- _Selected text_
————

By Tom Brokaw, Special to TelevisionWeek
When the Central Park jogger was attacked and in critical condition in the hospital I got a call from Bob Wright asking if I would be in touch with her firm to offer financial and medical assistance for her and her family from NBC/GE (which has major connections to the medical community because of its technology—CAT scans, etc.). He was adamant he didn’t want any publicity for the offer. She worked for a prosperous Wall Street firm and her boss was deeply touched by Bob’s offer.
That was typical. I always said that between them, Bob and Suzanne knew more about the families of NBC employees than any of the rest of us—engagements, marriages, births, illnesses. They would send gifts or make inquiries to be sure everything was OK.
When we had the anthrax attack in our newsroom it was, for all the obvious reasons, an acutely traumatic time, especially for my assistant and the other young woman who was affected. Bob became deeply, personally involved in making sure they had everything they needed medically, personally, professionally and financially. He visited with them and called me repeatedly to check on their well-being. He made a very difficult time a little easier with his compassion and determination to do the right thing.
He’s been a brilliant executive, but for the rank and file he’ll be remembered as a combination of friendly parish priest, favorite coach and the boss who always remembered your name.

————

- _Data under study_
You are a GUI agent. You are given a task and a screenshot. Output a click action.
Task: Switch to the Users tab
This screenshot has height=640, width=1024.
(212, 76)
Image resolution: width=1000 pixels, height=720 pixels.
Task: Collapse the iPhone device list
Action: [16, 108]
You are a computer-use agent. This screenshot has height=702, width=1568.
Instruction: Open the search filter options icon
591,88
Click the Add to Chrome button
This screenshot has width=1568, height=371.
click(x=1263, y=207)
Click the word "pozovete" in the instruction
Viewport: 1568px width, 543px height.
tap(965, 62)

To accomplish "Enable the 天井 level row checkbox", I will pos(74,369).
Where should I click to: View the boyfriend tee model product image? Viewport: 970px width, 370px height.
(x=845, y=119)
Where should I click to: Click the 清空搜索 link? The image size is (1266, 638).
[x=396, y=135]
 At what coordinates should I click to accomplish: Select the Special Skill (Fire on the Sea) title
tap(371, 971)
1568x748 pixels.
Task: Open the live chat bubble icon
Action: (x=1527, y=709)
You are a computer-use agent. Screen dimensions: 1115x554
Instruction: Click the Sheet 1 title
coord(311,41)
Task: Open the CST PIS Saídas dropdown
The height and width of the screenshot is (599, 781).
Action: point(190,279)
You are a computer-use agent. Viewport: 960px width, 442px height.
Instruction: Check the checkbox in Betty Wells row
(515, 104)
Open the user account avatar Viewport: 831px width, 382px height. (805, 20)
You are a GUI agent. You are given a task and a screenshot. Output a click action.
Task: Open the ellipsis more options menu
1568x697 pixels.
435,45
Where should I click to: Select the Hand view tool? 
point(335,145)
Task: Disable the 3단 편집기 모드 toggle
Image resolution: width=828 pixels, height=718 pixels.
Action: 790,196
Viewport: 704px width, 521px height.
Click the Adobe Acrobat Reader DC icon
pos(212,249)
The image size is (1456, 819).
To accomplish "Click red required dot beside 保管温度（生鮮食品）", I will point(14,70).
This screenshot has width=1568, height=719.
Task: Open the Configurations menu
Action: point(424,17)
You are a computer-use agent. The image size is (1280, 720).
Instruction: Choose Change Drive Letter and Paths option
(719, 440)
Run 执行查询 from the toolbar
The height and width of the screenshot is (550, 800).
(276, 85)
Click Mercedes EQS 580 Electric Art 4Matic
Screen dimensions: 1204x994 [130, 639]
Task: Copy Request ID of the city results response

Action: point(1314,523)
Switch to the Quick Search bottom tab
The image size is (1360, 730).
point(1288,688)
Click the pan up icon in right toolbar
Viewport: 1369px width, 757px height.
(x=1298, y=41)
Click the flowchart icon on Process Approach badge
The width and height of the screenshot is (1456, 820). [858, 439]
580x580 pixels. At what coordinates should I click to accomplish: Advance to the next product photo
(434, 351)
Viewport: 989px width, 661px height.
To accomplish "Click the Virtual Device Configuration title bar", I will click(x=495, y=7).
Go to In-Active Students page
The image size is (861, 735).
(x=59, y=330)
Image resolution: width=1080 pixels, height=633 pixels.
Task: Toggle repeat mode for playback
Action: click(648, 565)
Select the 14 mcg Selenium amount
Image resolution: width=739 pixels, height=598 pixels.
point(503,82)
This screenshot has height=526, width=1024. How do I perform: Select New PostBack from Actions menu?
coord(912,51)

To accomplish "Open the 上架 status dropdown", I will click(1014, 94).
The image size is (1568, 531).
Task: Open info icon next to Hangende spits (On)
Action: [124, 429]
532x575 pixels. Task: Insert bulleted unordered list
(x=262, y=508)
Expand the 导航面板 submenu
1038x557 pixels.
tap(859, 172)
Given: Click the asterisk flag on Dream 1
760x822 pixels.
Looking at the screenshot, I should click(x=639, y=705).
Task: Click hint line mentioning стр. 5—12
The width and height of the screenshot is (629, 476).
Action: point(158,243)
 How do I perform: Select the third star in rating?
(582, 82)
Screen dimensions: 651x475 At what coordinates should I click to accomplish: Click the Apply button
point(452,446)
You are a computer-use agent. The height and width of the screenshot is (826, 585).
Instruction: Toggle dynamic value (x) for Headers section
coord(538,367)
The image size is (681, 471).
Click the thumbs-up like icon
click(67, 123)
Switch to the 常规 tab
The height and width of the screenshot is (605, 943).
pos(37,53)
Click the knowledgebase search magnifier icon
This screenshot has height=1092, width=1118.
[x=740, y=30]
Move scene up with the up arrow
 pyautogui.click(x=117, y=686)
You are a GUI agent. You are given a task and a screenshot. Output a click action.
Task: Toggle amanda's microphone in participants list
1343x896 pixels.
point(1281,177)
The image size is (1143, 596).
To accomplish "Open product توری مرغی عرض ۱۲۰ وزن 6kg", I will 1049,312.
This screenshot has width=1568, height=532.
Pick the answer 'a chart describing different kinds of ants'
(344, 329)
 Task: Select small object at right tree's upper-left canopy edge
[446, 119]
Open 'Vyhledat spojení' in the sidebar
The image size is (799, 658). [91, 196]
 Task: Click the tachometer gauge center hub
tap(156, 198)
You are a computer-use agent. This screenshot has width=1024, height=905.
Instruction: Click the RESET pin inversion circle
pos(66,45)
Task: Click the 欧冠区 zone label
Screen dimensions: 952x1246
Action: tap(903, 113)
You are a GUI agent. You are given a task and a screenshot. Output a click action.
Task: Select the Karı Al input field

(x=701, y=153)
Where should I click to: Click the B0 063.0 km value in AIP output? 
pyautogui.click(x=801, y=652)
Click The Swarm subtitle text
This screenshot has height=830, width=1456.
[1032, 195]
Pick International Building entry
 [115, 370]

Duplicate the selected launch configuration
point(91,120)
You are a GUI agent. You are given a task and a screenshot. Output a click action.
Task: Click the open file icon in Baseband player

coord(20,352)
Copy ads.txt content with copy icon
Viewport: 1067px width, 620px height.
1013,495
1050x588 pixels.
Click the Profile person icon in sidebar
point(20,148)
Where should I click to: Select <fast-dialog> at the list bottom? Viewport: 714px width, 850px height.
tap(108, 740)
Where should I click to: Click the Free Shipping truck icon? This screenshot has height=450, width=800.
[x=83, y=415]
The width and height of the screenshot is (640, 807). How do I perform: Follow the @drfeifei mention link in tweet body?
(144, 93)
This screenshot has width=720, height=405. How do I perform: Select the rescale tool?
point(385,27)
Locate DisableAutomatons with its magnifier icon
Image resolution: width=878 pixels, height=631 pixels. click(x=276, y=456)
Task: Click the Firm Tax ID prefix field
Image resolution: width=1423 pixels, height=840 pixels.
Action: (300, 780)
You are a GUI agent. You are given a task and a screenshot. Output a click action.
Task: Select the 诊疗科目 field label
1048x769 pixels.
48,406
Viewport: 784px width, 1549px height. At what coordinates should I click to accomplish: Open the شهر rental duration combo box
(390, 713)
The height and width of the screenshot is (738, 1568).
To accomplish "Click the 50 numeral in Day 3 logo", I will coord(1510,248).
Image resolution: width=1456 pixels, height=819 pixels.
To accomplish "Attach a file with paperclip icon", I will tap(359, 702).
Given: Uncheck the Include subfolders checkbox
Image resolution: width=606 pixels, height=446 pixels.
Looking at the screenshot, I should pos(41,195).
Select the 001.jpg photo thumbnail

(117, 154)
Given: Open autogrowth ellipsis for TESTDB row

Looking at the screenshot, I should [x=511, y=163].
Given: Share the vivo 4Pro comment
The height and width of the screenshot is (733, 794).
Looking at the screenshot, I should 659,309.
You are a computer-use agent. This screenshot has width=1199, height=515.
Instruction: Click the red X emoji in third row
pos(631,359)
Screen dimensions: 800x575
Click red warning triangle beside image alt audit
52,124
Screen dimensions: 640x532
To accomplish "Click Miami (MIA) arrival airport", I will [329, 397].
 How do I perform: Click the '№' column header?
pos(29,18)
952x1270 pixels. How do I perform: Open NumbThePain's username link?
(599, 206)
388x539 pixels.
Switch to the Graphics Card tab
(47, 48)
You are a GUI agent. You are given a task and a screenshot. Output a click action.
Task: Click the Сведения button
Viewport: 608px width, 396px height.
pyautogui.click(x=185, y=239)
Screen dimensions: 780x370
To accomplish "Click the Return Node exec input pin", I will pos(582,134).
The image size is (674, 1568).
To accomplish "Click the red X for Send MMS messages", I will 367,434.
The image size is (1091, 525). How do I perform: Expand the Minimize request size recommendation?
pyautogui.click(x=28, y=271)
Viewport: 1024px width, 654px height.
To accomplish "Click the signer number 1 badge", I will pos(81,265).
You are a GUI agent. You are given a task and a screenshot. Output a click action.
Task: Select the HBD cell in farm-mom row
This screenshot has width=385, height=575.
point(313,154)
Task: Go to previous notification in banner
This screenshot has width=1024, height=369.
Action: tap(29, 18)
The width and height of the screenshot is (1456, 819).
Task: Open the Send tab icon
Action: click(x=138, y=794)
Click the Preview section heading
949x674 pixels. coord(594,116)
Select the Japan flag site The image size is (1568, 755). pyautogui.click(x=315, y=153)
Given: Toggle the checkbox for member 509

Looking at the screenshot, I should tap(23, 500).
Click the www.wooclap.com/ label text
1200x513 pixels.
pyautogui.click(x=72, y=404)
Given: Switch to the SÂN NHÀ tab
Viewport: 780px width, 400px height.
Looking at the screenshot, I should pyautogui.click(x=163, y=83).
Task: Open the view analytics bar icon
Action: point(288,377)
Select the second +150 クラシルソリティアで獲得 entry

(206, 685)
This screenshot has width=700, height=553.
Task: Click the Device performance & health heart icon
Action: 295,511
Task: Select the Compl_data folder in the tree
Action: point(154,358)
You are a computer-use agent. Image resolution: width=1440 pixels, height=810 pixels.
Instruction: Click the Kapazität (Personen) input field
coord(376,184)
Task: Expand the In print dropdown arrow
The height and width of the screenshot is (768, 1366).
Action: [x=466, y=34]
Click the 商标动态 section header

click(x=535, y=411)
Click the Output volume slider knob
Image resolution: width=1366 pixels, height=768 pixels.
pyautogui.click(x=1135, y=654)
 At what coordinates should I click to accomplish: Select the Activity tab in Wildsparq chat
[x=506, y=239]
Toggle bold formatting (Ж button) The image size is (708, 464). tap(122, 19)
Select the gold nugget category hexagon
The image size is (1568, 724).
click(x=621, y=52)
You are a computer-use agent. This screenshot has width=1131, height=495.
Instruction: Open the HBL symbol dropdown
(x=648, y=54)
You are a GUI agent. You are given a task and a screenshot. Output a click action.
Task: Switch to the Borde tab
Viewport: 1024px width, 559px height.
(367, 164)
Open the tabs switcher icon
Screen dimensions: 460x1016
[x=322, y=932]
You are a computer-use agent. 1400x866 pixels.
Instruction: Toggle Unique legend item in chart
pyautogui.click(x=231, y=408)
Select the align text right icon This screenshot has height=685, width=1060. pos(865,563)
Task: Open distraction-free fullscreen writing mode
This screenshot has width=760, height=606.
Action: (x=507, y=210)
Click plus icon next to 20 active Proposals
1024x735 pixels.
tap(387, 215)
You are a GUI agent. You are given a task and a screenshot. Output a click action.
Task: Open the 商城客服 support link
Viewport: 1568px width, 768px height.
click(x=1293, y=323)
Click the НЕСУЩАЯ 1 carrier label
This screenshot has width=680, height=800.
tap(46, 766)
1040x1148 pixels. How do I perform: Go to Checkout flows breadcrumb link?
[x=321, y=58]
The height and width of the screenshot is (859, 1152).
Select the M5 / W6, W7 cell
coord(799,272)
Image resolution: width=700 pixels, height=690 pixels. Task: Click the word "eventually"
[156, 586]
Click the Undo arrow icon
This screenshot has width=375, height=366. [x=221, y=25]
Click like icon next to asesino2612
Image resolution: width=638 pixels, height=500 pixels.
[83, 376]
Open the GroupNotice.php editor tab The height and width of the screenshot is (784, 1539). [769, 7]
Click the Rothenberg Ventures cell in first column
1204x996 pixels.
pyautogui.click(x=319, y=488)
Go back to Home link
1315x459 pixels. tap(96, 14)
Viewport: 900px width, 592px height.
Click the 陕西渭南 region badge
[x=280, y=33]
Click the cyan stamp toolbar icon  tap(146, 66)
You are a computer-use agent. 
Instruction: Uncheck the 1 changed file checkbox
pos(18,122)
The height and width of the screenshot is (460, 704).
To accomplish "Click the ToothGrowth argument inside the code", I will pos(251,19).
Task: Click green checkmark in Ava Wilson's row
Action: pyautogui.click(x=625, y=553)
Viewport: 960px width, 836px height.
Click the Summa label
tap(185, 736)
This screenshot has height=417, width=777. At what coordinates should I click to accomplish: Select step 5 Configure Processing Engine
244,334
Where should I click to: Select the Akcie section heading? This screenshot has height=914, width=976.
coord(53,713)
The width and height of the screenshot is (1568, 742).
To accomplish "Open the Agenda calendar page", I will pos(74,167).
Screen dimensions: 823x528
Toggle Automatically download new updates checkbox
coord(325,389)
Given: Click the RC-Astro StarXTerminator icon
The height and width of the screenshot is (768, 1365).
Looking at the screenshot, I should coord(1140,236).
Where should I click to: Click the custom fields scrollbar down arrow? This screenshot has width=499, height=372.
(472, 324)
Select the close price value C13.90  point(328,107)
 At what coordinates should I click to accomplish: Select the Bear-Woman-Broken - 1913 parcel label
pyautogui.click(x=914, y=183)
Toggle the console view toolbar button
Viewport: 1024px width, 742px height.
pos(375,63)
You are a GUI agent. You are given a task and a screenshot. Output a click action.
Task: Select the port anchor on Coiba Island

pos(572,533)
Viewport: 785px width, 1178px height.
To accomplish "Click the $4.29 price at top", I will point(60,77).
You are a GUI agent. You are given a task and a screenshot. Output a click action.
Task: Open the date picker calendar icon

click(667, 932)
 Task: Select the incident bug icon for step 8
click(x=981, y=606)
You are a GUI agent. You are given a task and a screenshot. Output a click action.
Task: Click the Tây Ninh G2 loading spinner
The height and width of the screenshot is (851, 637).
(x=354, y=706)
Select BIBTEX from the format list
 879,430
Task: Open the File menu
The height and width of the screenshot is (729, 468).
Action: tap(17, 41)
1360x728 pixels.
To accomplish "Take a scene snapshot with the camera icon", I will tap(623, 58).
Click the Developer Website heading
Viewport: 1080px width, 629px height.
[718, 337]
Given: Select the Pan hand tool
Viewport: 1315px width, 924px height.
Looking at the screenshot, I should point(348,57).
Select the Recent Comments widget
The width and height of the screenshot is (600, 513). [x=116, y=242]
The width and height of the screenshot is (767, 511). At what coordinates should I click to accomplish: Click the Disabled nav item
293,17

————

- _Work to complete_
1. List the family events that the tribute to Bob Wright says he and Suzanne knew about among NBC employees.
2. Reproduce word for word the stretch of the tribute to Bob Wright from "That was typical." through "everything was OK.".
Draw only on the text itself, not on the records.

- _Answers in order_
1. engagements, marriages, births, illnesses

2.
That was typical. I always said that between them, Bob and Suzanne knew more about the families of NBC employees than any of the rest of us—engagements, marriages, births, illnesses. They would send gifts or make inquiries to be sure everything was OK.